4.3. Module Metadata: meta.yml

# modules/my-org/examplemodule/meta.yml
name: examplemodule
description: "Brief description of what the module does"
keywords:
  - fastqc
  - quality-control
  - sequencing

tools:
  - fastqc:
      description: "A quality control tool for high throughput sequence data"
      homepage: "https://www.bioinformatics.babraham.ac.uk/projects/fastqc"
      documentation: "https://www.bioinformatics.babraham.ac.uk/projects/fastqc/Help/"
      tool_dev_url: "https://github.com/s-andrews/FastQC"
      doi: "10.1093/bioinformatics/btp324"
      licence: ["GPL v3"]
      version: "0.12.1"

input:
  - meta:
      type: map
      description: Metadata map with sample ID
      pattern: "id"
  - reads:
      type: file
      description: "Input FASTQ file"
      pattern: "*.{fq,fastq}{,.gz}"

output:
  - meta:
      type: map
      description: Metadata map
      pattern: "id"
  - html:
      type: file
      description: "FastQC HTML report"
      pattern: "*.html"
      
authors:
  - "@your-github-handle"
maintainers:
  - "@your-github-handle"

4.4. Environment and Dependencies

# modules/my-org/examplemodule/environment.yml
name: examplemodule
channels:
  - conda-forge
  - bioconda
dependencies:
  - bioconda::fastqc=0.12.1
  - conda-forge::openjdk=17

4.5. Subworkflows: Composite Modules

Subworkflows combine multiple modules into reusable workflows:

subworkflows/
├── nf-core/
│   └── bam_qc/
│       ├── main.nf                  # Composite workflow
│       ├── meta.yml                 # Metadata
│       └── tests/
│           ├── main.nf.test
│           └── tags.yml
└── my-org/
    └── variant_calling_pipeline/

// subworkflows/my-org/variant_calling_pipeline/main.nf
workflow VARIANT_CALLING_PIPELINE {
    take:
    bam
    reference_fasta
    
    main:
    // Call multiple modules in sequence
    SAMTOOLS_INDEX(bam)
    BCFTOOLS_MPILEUP(bam, reference_fasta)
    BCFTOOLS_CALL(BCFTOOLS_MPILEUP.out.vcf)
    TABIX_BGZIP(BCFTOOLS_CALL.out.vcf)
    
    emit:
    vcf = TABIX_BGZIP.out.vcf
    tbi = TABIX_BGZIP.out.tbi
}

5. Pre-commit Hooks: Automated Code Quality

5.1. What are Pre-commit Hooks?

Pre-commit hooks are scripts that run automatically before each git commit.

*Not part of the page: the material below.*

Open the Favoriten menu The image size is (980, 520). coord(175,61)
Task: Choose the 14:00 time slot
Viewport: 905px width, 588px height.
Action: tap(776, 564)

They:

Catch style issues before they're committed
Enforce consistent formatting across the codebase
Validate YAML, JSON, and Dockerfile syntax
Prevent pushing broken code

5.2. The .pre-commit-config.yaml Setup

# .pre-commit-config.yaml
repos:
  # Code formatter for YAML, JSON, Markdown, etc.
  - repo: https://github.com/pre-commit/mirrors-prettier
    rev: "v3.7.3"
    hooks:
      - id: prettier
        entry: prettier --experimental-cli --write --ignore-unknown
        exclude: |
          (?x)^(
              .*\.snap$
          )$
        additional_dependencies:
          - prettier@3.7.3
  
  # General file fixes
  - repo: https://github.com/pre-commit/pre-commit-hooks
    rev: v6.0.0
    hooks:
      - id: trailing-whitespace
        args: [--markdown-linebreak-ext=md]
      - id: end-of-file-fixer
  
  # YAML/JSON Schema validation
  - repo: https://github.com/python-jsonschema/check-jsonschema
    rev: 0.35.0
    hooks:
      # Validate module meta.yml files
      - id: check-jsonschema
        name: "Validate meta.ymls (modules/my-org)"
        files: ^modules/my-org/.*/meta\.yml$
        types: [yaml]
        args: ["--schemafile", "modules/yaml-schema.json"]
      
      # Validate environment.yml files
      - id: check-jsonschema
        name: "Validate environment.ymls"
        files: ^modules/my-org/.*/environment\.yml$
        types: [yaml]
        args: ["--schemafile", "modules/environment-schema.json"]
      
      # Validate GitHub workflows
      - id: check-github-workflows
  
  # Python linting and formatting
  - repo: https://github.com/astral-sh/ruff-pre-commit
    rev: v0.14.7
    hooks:
      - id: ruff
        files: \.py$
        args: [--fix, --exit-non-zero-on-fix]
      - id: ruff-format
  
  # Dockerfile linting
  - repo: https://github.com/hadolint/hadolint
    rev: v2.14.0
    hooks:
      - id: hadolint-docker
        args: ["--failure-threshold", "error"]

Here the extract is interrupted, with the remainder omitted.